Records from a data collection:
++++++++
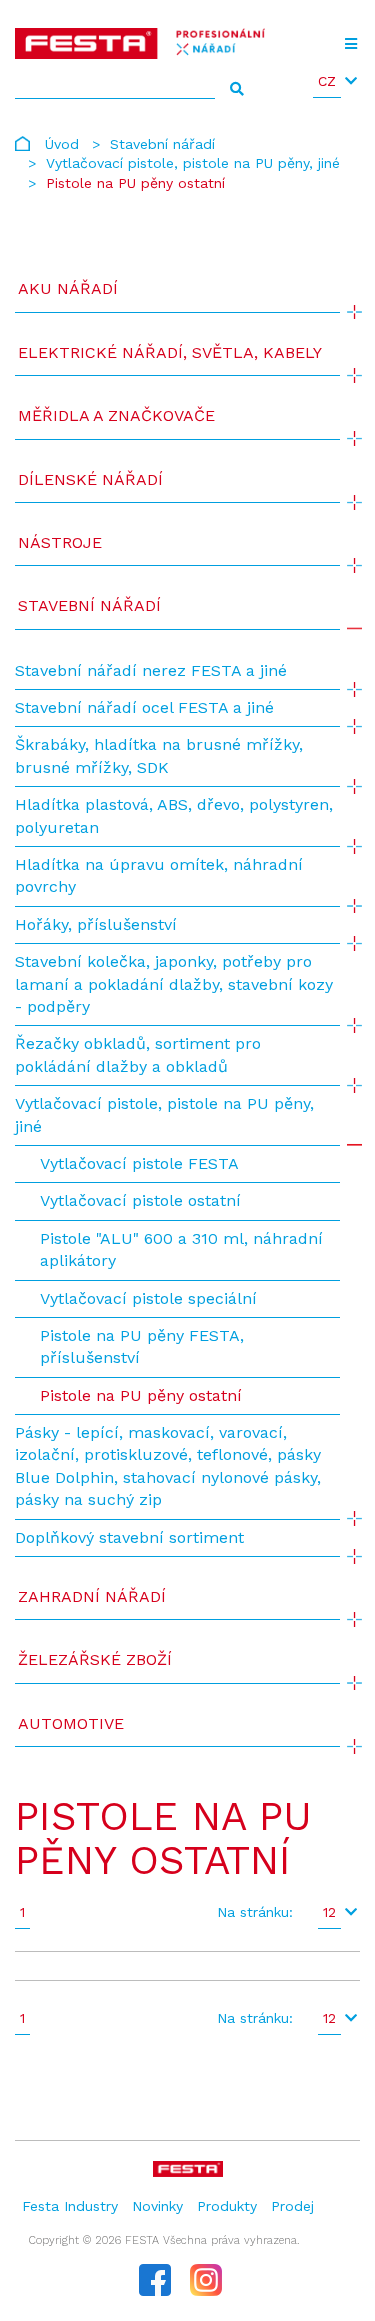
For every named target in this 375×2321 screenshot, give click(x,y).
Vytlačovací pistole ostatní (140, 1200)
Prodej (292, 2206)
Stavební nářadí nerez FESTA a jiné (151, 670)
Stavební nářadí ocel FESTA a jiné (144, 707)
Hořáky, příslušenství (96, 924)
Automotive (71, 1723)
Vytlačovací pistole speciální (148, 1298)
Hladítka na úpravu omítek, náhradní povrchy (159, 875)
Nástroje (60, 542)
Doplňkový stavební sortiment (129, 1537)
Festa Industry (70, 2206)
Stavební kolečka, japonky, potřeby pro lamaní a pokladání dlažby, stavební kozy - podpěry (174, 984)
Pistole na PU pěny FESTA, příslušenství (142, 1346)
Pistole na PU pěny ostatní (141, 1395)
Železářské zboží (95, 1659)
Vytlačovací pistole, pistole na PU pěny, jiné (193, 163)
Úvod (62, 144)
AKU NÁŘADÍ (68, 288)
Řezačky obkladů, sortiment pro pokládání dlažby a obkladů (138, 1054)
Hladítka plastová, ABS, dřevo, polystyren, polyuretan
++++++++
*WORK REQUEST*
After locating the line with "Pistole na PU pěny FESTA, příslušenství", please repeat it and every line after it exactly, through the end of the data above.

*RESULT OF THIS EXERCISE*
Pistole na PU pěny FESTA, příslušenství (142, 1346)
Pistole na PU pěny ostatní (141, 1395)
Železářské zboží (95, 1659)
Vytlačovací pistole, pistole na PU pěny, jiné (193, 163)
Úvod (62, 144)
AKU NÁŘADÍ (68, 288)
Řezačky obkladů, sortiment pro pokládání dlažby a obkladů (138, 1054)
Hladítka plastová, ABS, dřevo, polystyren, polyuretan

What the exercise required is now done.